§ Selected excerpt:
·····

Skip to content

Clean audiobooks from background music and noise using MDX-Net/Roformer AI models. Handles large files with automatic chunking.

License

Notifications You must be signed in to change notification settings

formeo/audiobook-cleaner

Folders and files

NameName
Last commit message
Last commit date

Latest commit

 

History

8 Commits
 
 
 
 
 
 
 
 

Repository files navigation

Downloads Stars

Audiobook Cleaner

Clean audiobooks from background music and noise using MDX-Net, VR, and Roformer neural network models.

Python wrapper over audio-separator — the same models used by UVR5, but without issues with large files and 32-bit architecture.

Features

  • Separate narrator's voice from background music
  • Remove noise (hiss, hum, interference)
  • Remove echo and reverberation
  • Automatic splitting of large files
  • Batch processing of directories
  • Works on CPU and GPU (NVIDIA CUDA)
  • Supported formats: MP3, WAV, FLAC, M4A, OGG, OPUS

Installation

Basic Installation

pip install audio-separator[cpu]

FFmpeg (required)

# Windows (winget)
winget install ffmpeg

# Windows (chocolatey)
choco install ffmpeg

# Ubuntu/Debian
sudo apt install ffmpeg

# macOS
brew install ffmpeg

GPU Installation (NVIDIA, recommended)

For 2-3x speed boost on NVIDIA GPUs:

# 1. PyTorch with CUDA
pip uninstall torch torchaudio torchvision -y
pip install torch torchaudio torchvision --index-url https://download.pytorch.org/whl/cu121

# 2. ONNX Runtime with CUDA
pip install onnxruntime-gpu==1.18.1

# 3. cuDNN (required for ONNX Runtime)

·····

§ Data shown:
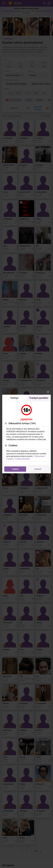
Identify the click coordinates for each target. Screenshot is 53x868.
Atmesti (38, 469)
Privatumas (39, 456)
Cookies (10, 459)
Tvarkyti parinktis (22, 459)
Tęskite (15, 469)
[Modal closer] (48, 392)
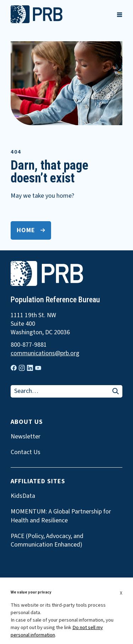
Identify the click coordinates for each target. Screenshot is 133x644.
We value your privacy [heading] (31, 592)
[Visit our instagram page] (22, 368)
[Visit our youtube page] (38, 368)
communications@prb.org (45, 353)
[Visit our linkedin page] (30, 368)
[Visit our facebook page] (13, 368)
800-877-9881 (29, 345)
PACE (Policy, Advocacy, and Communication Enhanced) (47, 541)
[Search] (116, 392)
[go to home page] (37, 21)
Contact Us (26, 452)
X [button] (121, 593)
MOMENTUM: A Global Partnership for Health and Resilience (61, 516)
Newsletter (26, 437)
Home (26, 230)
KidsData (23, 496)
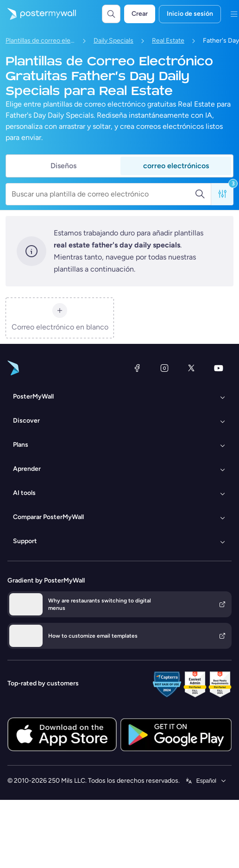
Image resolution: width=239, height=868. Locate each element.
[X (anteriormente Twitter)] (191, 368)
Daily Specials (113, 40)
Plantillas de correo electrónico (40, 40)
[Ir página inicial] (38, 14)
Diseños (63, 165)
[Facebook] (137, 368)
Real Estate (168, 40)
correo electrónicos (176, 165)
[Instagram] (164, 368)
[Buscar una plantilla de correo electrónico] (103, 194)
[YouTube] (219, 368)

·····

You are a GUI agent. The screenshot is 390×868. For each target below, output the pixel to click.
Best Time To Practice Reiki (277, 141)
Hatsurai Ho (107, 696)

·····

§ Work to be completed: Reproduce the Audiobook Cleaner repository page from above in full, word for word.

§ The solution:
Skip to content

Clean audiobooks from background music and noise using MDX-Net/Roformer AI models. Handles large files with automatic chunking.

License

Notifications You must be signed in to change notification settings

formeo/audiobook-cleaner

Folders and files

NameName
Last commit message
Last commit date

Latest commit

 

History

8 Commits
 
 
 
 
 
 
 
 

Repository files navigation

Downloads Stars

Audiobook Cleaner

Clean audiobooks from background music and noise using MDX-Net, VR, and Roformer neural network models.

Python wrapper over audio-separator — the same models used by UVR5, but without issues with large files and 32-bit architecture.

Features

  • Separate narrator's voice from background music
  • Remove noise (hiss, hum, interference)
  • Remove echo and reverberation
  • Automatic splitting of large files
  • Batch processing of directories
  • Works on CPU and GPU (NVIDIA CUDA)
  • Supported formats: MP3, WAV, FLAC, M4A, OGG, OPUS

Installation

Basic Installation

pip install audio-separator[cpu]

FFmpeg (required)

# Windows (winget)
winget install ffmpeg

# Windows (chocolatey)
choco install ffmpeg

# Ubuntu/Debian
sudo apt install ffmpeg

# macOS
brew install ffmpeg

GPU Installation (NVIDIA, recommended)

For 2-3x speed boost on NVIDIA GPUs:

# 1. PyTorch with CUDA
pip uninstall torch torchaudio torchvision -y
pip install torch torchaudio torchvision --index-url https://download.pytorch.org/whl/cu121

# 2. ONNX Runtime with CUDA
pip install onnxruntime-gpu==1.18.1

# 3. cuDNN (required for ONNX Runtime)